» **Task details**
Pull out of the data below the stretch of lines bounded by the one containing "Screen dimensions: 1000x624" and the one containing "843x490 pixels.", both bounds included, unchanged.

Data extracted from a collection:
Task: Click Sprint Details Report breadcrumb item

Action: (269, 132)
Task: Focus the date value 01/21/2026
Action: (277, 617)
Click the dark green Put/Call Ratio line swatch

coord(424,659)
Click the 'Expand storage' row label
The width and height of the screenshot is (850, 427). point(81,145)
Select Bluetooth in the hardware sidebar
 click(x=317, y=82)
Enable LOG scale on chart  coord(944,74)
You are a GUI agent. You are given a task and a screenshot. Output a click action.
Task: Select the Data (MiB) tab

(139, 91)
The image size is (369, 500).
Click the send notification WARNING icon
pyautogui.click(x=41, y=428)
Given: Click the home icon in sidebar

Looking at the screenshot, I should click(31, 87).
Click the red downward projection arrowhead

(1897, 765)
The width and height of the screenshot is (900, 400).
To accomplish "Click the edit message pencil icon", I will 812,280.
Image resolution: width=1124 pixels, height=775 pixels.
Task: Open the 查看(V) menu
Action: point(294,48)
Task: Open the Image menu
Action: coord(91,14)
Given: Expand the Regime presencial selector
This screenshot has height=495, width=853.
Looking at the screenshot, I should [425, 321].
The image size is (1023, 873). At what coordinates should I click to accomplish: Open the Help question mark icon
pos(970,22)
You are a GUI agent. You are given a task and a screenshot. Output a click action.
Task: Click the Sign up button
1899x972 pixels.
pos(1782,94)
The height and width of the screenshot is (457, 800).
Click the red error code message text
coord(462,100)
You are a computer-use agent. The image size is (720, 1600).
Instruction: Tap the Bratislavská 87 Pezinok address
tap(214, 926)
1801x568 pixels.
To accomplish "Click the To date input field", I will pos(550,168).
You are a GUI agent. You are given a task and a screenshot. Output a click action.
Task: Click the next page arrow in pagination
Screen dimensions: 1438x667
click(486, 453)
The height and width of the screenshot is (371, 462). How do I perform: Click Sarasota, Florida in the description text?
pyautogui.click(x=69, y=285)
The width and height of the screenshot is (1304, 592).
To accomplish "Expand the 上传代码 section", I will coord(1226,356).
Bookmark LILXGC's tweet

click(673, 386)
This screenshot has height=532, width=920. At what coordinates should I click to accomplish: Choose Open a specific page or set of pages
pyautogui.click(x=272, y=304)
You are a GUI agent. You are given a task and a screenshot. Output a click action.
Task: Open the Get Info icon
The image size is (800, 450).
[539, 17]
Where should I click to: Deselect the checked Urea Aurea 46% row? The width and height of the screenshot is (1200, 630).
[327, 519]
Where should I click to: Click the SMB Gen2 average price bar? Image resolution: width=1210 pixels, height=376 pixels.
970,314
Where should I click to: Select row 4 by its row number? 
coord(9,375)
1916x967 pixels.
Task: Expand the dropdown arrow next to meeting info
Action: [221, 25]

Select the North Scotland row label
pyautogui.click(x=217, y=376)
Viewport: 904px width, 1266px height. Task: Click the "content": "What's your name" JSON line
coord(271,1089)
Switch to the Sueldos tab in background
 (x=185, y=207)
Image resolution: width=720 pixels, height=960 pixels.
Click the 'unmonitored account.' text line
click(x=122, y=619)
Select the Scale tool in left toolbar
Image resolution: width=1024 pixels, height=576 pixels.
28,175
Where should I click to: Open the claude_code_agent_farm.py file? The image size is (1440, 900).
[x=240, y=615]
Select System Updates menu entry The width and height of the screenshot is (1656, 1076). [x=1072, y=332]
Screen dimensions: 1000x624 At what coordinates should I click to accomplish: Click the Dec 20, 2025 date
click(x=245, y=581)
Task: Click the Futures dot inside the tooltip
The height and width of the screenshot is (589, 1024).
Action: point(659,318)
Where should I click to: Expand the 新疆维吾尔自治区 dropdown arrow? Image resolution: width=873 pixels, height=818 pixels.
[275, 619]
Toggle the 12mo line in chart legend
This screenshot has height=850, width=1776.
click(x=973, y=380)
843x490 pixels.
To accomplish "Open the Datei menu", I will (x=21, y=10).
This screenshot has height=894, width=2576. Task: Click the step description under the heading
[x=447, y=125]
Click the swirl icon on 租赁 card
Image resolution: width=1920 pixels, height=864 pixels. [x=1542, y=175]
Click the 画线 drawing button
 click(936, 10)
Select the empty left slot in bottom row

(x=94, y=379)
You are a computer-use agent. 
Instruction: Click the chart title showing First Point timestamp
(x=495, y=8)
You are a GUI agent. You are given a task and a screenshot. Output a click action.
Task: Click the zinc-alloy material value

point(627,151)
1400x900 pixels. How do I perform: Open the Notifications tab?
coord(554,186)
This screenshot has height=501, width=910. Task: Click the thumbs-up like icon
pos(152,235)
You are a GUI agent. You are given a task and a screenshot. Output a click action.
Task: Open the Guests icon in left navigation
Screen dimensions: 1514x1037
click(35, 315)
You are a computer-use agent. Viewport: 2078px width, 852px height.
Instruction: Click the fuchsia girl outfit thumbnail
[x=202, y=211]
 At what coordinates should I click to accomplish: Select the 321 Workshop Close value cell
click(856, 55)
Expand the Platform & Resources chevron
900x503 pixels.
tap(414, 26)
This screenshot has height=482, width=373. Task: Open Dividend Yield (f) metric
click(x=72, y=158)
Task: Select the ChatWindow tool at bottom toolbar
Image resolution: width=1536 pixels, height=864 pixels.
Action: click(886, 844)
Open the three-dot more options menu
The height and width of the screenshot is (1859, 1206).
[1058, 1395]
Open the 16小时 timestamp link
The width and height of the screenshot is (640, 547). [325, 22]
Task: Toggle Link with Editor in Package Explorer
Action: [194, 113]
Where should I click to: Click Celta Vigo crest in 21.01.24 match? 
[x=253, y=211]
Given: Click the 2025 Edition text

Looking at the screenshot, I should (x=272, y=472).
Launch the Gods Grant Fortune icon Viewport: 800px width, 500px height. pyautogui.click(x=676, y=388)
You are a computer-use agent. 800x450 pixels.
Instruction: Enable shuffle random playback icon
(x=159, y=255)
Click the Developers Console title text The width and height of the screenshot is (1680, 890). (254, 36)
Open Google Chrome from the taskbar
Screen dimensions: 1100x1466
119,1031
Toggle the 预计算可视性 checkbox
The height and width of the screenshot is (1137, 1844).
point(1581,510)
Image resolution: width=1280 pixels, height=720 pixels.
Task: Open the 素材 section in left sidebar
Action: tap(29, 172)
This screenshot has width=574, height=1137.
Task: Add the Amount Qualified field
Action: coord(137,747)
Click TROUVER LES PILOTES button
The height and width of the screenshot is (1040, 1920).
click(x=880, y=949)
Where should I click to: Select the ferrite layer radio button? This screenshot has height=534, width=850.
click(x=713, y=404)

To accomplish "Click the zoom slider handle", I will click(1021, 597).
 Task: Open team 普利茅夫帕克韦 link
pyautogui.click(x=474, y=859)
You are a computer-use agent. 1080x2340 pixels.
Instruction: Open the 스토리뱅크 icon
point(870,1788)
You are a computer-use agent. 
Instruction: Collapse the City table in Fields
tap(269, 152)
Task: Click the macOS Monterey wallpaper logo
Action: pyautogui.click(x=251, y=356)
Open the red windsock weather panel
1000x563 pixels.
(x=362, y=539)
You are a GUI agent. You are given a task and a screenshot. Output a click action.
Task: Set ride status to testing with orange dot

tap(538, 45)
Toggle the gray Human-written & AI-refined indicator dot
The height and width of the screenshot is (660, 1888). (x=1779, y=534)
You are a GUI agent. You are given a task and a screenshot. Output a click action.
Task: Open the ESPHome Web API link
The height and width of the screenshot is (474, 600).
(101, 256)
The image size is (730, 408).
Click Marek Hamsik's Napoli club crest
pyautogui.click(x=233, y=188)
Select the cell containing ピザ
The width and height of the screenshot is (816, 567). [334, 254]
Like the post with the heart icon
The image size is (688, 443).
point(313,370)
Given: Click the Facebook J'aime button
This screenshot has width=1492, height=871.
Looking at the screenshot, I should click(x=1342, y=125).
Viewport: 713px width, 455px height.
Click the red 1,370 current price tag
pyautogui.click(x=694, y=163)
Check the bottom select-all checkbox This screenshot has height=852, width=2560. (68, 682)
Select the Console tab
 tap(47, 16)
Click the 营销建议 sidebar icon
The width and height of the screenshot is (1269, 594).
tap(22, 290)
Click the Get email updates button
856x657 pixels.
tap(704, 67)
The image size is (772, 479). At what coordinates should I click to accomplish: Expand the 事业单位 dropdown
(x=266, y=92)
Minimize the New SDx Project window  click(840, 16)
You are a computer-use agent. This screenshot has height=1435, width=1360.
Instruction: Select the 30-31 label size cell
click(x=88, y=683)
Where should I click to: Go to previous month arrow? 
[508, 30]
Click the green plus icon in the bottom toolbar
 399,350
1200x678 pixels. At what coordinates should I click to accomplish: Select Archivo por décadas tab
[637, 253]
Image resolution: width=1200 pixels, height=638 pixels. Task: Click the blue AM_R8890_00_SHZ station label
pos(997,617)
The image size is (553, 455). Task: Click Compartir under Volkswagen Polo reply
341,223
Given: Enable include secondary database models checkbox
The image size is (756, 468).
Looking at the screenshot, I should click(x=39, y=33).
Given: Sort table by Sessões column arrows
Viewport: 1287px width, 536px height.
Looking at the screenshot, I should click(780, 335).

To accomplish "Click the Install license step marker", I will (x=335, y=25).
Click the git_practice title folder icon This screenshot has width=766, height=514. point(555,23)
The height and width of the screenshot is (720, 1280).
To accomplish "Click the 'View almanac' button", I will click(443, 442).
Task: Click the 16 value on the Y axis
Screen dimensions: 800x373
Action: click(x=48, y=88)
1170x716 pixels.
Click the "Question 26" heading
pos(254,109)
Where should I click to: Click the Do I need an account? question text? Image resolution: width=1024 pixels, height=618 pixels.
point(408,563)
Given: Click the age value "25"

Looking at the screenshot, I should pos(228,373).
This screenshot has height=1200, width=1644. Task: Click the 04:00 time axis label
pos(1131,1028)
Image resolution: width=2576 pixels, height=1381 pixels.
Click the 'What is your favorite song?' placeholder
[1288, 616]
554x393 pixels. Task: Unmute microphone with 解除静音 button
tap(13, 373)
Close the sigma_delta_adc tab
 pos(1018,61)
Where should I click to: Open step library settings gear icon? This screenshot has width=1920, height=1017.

» **Reply to the task**
Screen dimensions: 1000x624 At what coordinates should I click to accomplish: Click the Dec 20, 2025 date
click(x=245, y=581)
Task: Click the Futures dot inside the tooltip
The height and width of the screenshot is (589, 1024).
Action: point(659,318)
Where should I click to: Expand the 新疆维吾尔自治区 dropdown arrow? Image resolution: width=873 pixels, height=818 pixels.
[275, 619]
Toggle the 12mo line in chart legend
This screenshot has height=850, width=1776.
click(x=973, y=380)
843x490 pixels.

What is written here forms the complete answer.